PROBLEM TO WORK ON
From the records below, extract only the lines running from the line with "Open the filter settings sliders icon" to the line with "The image size is (1121, 632).", both lines included, reproducing them exactly.

Stored data
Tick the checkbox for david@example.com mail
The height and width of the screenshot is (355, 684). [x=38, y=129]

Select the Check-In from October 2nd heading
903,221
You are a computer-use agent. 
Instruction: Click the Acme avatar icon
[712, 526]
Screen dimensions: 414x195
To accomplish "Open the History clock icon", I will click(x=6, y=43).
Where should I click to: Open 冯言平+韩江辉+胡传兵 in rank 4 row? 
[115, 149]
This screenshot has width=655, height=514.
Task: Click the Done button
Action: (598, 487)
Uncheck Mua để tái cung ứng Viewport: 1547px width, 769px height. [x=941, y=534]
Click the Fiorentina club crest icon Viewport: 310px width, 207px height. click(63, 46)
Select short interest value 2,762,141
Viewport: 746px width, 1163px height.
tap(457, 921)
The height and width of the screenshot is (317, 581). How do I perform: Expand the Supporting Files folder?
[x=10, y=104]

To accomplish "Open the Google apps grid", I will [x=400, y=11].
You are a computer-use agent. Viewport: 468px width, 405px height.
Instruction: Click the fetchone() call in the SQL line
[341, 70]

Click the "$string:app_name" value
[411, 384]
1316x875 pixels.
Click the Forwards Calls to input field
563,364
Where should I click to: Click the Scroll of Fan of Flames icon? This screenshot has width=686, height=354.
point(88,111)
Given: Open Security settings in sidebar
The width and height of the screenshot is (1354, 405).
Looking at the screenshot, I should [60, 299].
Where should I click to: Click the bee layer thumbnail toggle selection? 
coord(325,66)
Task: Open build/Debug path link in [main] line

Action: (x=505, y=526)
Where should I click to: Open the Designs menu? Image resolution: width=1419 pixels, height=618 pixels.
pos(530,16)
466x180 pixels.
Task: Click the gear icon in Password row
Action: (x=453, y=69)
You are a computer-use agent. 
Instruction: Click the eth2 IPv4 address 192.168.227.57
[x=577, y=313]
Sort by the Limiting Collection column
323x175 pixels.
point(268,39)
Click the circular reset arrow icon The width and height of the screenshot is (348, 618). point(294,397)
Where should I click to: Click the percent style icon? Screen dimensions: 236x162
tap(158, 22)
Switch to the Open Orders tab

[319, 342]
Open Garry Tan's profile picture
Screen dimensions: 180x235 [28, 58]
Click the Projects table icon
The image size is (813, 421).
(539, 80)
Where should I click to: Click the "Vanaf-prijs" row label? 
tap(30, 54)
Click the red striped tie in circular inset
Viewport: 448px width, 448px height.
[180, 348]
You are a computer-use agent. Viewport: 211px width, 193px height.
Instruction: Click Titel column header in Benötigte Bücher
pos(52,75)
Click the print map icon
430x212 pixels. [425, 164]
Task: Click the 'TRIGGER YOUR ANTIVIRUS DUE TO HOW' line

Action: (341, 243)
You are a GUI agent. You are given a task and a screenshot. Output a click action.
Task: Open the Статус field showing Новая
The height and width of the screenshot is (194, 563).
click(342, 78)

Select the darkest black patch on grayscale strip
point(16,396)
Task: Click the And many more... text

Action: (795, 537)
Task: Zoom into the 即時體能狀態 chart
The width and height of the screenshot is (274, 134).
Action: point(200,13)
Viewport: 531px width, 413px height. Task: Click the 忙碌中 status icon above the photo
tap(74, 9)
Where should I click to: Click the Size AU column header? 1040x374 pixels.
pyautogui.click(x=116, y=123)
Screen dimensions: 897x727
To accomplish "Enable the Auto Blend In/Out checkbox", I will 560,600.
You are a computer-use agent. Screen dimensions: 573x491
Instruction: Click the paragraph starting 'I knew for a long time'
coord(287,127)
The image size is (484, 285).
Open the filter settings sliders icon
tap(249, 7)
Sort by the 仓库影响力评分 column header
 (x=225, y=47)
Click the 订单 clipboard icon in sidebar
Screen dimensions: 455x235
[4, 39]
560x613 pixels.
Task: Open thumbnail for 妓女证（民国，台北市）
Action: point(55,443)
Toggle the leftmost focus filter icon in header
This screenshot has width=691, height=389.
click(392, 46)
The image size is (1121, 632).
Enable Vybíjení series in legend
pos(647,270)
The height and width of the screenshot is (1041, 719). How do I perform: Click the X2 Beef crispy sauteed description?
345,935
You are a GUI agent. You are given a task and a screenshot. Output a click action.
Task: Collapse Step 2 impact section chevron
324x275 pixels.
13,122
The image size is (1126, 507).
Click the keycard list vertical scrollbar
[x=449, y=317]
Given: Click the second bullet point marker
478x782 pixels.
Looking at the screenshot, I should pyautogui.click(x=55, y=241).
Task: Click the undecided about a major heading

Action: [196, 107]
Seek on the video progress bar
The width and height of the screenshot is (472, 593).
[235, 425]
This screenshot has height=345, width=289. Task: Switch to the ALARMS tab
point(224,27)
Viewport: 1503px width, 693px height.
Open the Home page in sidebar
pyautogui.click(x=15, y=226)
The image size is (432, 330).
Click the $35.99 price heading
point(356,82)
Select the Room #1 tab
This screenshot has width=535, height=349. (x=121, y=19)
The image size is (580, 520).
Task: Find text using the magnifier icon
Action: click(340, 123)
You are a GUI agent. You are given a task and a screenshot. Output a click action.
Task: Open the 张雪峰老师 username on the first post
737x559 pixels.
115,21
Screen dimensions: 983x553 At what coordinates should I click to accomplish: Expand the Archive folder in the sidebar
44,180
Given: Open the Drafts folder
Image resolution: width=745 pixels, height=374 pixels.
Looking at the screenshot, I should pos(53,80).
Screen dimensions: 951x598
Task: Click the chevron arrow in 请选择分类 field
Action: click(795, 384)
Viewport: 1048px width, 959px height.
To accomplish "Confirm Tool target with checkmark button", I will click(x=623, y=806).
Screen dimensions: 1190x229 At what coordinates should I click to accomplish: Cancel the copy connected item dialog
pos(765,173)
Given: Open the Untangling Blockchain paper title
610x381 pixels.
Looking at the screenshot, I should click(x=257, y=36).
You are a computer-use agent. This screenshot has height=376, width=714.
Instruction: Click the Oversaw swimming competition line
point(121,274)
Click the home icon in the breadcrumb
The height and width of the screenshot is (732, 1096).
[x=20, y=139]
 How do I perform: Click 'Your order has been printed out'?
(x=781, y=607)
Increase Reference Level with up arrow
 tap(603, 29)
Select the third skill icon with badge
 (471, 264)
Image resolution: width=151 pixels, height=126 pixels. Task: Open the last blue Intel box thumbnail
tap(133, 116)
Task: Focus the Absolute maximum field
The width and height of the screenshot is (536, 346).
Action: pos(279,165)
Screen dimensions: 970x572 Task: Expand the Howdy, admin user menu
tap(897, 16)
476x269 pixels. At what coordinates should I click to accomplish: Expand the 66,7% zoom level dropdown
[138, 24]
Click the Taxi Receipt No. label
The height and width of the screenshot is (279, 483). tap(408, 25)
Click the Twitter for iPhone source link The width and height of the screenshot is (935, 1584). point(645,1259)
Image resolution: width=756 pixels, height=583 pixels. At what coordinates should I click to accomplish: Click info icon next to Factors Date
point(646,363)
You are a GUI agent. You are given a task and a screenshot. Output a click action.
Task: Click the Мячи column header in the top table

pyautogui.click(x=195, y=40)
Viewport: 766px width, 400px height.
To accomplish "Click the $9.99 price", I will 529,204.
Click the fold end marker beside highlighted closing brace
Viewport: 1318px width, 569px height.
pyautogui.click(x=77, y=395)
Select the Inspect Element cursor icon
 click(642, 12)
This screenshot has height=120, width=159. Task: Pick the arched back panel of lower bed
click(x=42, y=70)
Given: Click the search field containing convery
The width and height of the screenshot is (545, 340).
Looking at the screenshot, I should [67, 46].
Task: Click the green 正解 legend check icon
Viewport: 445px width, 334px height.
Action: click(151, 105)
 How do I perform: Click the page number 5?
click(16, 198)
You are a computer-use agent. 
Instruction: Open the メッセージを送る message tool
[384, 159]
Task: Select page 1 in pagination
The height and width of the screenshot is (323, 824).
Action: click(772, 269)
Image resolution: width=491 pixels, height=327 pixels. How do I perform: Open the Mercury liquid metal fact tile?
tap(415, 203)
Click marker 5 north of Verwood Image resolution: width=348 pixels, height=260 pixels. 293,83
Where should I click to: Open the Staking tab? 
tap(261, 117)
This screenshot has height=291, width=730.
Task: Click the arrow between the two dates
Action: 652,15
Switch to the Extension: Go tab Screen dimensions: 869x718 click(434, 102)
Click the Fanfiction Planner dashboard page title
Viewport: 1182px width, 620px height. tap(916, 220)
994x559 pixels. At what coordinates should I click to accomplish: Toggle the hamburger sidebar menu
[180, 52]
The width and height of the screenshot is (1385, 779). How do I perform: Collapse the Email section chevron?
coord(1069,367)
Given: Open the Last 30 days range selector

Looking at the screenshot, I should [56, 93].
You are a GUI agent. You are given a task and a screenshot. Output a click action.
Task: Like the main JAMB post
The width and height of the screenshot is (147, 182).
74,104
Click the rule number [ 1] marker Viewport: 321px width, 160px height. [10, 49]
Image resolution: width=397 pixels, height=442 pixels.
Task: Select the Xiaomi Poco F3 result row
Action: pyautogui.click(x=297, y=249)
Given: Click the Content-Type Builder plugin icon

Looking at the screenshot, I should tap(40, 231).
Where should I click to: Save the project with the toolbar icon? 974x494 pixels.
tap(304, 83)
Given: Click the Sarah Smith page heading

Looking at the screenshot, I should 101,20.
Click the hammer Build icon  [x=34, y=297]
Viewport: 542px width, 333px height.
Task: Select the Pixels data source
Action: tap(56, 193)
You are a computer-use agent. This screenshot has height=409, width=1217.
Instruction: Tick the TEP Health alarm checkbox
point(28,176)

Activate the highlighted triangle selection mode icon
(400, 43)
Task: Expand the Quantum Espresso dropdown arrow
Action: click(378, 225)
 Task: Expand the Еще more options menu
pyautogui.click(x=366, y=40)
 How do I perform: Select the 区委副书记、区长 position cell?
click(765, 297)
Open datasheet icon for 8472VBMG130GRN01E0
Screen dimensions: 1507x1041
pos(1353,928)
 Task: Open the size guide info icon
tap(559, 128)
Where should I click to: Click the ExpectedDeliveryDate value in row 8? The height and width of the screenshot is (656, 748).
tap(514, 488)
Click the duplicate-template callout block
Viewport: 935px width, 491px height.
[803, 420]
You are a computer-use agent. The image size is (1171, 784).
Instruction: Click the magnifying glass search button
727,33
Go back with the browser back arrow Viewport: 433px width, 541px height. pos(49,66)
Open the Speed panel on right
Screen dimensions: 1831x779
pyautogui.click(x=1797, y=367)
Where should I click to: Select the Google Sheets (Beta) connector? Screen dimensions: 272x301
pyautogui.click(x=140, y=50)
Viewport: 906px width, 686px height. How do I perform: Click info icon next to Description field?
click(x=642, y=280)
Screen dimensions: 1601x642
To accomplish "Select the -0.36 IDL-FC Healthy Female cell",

FINISHED EXERCISE
Open the filter settings sliders icon
tap(249, 7)
Sort by the 仓库影响力评分 column header
 (x=225, y=47)
Click the 订单 clipboard icon in sidebar
Screen dimensions: 455x235
[4, 39]
560x613 pixels.
Task: Open thumbnail for 妓女证（民国，台北市）
Action: point(55,443)
Toggle the leftmost focus filter icon in header
This screenshot has width=691, height=389.
click(392, 46)
The image size is (1121, 632).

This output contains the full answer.